> YOUR INSTRUCTIONS
Return only the number of lines in the records below where the string "file" shows up.

Start of DATA SHOWN

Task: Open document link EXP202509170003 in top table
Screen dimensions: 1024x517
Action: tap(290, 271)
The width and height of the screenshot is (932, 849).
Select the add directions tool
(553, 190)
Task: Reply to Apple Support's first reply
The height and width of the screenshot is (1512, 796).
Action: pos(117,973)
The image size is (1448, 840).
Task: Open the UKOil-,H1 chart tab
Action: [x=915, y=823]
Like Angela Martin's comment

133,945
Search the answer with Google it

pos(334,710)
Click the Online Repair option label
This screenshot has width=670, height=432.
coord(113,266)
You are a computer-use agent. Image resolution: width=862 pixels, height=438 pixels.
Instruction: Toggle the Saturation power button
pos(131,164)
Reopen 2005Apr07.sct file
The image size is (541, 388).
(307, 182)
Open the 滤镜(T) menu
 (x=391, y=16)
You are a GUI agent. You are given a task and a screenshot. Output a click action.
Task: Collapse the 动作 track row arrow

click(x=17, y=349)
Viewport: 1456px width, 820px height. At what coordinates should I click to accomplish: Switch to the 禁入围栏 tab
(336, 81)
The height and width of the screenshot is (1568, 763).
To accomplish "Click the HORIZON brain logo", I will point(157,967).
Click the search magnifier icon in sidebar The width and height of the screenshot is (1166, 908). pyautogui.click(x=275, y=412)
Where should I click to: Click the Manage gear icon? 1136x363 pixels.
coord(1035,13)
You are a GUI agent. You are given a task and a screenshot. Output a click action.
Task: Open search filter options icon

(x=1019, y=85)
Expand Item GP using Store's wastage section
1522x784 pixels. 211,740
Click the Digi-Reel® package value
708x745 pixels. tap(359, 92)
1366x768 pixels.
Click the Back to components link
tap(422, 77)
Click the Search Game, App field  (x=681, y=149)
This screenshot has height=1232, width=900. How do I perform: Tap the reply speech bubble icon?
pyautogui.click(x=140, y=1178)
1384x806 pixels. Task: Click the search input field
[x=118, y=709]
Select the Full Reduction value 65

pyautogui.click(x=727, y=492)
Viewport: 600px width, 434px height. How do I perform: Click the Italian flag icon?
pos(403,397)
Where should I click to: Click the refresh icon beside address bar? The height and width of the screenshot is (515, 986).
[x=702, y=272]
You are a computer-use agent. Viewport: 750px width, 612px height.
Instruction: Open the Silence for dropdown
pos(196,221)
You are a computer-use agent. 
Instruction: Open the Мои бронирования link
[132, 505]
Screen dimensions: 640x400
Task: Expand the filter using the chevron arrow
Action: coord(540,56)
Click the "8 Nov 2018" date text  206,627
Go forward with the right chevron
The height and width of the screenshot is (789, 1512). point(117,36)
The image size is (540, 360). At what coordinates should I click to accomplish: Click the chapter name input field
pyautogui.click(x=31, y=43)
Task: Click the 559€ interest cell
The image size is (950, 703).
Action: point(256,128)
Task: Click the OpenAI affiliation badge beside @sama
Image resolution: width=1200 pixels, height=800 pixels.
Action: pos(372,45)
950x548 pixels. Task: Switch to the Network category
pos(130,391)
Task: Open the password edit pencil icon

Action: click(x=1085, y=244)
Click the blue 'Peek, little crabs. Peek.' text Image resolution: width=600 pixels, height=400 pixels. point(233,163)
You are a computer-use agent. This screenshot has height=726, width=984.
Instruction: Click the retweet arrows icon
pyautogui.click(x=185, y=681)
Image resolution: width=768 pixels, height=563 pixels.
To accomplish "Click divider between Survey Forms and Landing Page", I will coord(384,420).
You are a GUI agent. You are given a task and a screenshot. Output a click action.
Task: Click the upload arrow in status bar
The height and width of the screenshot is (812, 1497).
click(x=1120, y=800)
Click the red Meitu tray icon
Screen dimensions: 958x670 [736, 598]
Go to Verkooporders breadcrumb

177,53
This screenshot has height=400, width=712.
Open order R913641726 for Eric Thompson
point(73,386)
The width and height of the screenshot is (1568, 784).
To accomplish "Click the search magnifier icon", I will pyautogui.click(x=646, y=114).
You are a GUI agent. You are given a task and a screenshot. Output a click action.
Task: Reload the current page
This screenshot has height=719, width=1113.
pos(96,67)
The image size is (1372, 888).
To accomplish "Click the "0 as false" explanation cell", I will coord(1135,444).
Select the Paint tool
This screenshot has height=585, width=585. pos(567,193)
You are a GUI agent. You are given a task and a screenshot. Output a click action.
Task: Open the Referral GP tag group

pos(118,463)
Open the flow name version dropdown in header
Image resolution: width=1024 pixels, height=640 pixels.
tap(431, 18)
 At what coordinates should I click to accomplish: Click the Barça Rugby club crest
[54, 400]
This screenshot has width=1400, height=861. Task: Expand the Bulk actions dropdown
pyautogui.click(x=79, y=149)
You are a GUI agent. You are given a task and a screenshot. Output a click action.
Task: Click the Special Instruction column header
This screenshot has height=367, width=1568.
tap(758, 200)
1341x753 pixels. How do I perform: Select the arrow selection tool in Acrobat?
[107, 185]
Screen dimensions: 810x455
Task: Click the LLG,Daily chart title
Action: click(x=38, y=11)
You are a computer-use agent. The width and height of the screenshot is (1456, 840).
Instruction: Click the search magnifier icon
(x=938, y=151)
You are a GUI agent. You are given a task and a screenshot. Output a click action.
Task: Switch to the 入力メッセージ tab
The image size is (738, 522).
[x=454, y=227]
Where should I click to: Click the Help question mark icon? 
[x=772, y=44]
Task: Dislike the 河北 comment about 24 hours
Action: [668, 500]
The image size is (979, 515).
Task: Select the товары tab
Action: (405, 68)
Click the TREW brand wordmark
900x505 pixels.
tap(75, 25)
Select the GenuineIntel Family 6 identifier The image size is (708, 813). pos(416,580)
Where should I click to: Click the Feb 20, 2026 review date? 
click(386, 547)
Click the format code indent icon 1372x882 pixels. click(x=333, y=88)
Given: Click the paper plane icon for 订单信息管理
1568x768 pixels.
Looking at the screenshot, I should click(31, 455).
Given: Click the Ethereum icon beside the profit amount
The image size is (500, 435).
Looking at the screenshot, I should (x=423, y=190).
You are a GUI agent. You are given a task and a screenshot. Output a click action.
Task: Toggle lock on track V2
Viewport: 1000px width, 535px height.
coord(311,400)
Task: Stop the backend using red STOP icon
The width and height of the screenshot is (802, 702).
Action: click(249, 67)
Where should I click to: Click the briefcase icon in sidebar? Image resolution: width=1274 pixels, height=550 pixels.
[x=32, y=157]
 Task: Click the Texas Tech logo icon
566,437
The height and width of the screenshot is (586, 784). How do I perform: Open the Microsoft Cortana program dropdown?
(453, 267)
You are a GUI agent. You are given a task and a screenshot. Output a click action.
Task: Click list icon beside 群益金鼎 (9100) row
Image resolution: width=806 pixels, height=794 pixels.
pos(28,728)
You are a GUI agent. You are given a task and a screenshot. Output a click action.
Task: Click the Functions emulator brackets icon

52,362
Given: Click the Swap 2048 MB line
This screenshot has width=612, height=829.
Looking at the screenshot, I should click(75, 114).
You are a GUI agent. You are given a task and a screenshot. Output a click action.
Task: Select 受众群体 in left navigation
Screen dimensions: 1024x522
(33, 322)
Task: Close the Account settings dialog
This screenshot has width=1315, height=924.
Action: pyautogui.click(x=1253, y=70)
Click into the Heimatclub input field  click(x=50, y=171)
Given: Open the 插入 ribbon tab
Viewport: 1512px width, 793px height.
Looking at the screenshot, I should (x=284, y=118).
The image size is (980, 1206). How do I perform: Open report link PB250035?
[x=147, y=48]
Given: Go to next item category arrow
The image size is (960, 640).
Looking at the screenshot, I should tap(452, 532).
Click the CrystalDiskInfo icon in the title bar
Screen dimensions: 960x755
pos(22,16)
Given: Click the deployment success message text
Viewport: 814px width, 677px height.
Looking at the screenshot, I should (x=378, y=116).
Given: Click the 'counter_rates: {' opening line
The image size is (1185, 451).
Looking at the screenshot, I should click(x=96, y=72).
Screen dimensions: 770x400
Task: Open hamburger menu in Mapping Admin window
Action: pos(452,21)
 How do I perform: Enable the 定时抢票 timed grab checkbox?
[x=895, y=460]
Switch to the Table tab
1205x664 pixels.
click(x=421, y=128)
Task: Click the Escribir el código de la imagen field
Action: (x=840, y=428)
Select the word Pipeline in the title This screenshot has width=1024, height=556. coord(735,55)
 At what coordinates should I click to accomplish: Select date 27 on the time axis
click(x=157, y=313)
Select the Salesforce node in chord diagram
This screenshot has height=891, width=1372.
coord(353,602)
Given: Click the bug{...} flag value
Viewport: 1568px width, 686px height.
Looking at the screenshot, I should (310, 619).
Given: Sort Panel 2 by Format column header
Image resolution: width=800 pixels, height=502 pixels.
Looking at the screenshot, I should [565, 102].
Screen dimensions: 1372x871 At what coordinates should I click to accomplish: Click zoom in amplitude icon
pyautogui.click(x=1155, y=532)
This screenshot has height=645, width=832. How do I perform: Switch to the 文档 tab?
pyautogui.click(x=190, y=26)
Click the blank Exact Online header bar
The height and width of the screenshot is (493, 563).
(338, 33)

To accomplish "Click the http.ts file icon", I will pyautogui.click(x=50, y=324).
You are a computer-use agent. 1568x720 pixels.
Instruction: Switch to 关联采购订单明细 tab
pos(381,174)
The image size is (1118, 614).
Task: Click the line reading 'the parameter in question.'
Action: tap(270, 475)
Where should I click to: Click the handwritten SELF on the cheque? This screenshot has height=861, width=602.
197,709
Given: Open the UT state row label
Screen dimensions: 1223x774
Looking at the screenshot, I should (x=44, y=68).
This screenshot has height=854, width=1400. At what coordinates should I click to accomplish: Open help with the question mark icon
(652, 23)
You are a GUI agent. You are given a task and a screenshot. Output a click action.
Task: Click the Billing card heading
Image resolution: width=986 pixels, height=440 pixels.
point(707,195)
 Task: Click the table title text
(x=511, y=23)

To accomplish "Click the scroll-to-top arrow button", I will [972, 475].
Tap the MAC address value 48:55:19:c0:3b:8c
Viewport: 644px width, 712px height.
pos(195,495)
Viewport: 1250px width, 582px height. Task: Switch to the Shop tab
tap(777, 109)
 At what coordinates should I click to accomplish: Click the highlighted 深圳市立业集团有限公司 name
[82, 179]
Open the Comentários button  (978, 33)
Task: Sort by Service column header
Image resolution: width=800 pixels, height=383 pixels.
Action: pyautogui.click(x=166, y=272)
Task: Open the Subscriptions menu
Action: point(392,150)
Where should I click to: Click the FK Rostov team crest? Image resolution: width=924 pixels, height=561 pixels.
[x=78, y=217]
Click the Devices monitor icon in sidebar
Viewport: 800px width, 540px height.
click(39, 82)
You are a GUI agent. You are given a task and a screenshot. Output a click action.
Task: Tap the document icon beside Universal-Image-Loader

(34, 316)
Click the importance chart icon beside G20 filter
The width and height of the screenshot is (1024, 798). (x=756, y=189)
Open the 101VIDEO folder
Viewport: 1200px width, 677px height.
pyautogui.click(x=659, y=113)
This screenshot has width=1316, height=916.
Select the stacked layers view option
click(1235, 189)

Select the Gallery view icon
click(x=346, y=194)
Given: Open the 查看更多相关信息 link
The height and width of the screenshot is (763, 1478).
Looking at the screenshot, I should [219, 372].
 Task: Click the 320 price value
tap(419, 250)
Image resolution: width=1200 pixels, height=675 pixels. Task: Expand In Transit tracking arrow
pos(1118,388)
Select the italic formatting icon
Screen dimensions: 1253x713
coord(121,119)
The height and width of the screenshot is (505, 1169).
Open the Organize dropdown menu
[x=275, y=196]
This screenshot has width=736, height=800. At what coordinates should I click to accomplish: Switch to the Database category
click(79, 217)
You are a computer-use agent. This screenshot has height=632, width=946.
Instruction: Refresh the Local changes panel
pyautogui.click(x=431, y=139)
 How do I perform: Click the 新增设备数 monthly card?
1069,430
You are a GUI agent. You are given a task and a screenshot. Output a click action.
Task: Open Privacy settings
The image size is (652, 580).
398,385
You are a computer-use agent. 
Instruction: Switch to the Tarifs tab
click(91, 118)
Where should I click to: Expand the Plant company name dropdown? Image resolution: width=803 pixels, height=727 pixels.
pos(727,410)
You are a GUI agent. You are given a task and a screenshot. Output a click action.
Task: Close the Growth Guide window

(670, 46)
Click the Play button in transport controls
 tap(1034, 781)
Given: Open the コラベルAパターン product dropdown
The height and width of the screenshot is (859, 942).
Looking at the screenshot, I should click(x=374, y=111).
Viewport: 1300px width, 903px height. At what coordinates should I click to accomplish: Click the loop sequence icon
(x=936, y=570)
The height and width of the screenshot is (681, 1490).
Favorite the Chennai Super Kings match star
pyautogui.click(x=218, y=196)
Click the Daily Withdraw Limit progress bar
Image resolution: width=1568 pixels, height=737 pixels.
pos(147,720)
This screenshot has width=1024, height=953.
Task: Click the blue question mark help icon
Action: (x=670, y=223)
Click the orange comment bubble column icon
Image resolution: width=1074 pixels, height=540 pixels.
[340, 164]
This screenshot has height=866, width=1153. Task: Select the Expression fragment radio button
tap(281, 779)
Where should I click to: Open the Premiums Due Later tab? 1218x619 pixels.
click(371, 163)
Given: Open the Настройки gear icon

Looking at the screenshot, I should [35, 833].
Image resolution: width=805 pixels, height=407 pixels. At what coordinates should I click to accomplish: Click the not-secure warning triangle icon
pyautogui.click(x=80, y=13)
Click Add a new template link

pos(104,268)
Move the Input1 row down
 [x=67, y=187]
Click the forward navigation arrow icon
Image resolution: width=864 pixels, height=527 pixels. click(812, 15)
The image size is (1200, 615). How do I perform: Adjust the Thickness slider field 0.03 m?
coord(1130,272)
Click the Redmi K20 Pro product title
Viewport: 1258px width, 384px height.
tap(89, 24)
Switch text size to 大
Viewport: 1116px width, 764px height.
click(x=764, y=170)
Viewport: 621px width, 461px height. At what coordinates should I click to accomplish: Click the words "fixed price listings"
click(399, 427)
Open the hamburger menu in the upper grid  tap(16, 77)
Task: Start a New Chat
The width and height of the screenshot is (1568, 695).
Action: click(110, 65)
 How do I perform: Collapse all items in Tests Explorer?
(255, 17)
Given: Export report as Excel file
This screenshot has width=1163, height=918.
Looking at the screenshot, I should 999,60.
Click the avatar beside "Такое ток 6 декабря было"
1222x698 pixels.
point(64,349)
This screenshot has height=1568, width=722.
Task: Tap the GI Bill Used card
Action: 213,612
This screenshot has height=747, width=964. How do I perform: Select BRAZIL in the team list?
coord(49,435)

End of DATA SHOWN

> RESPONSE
3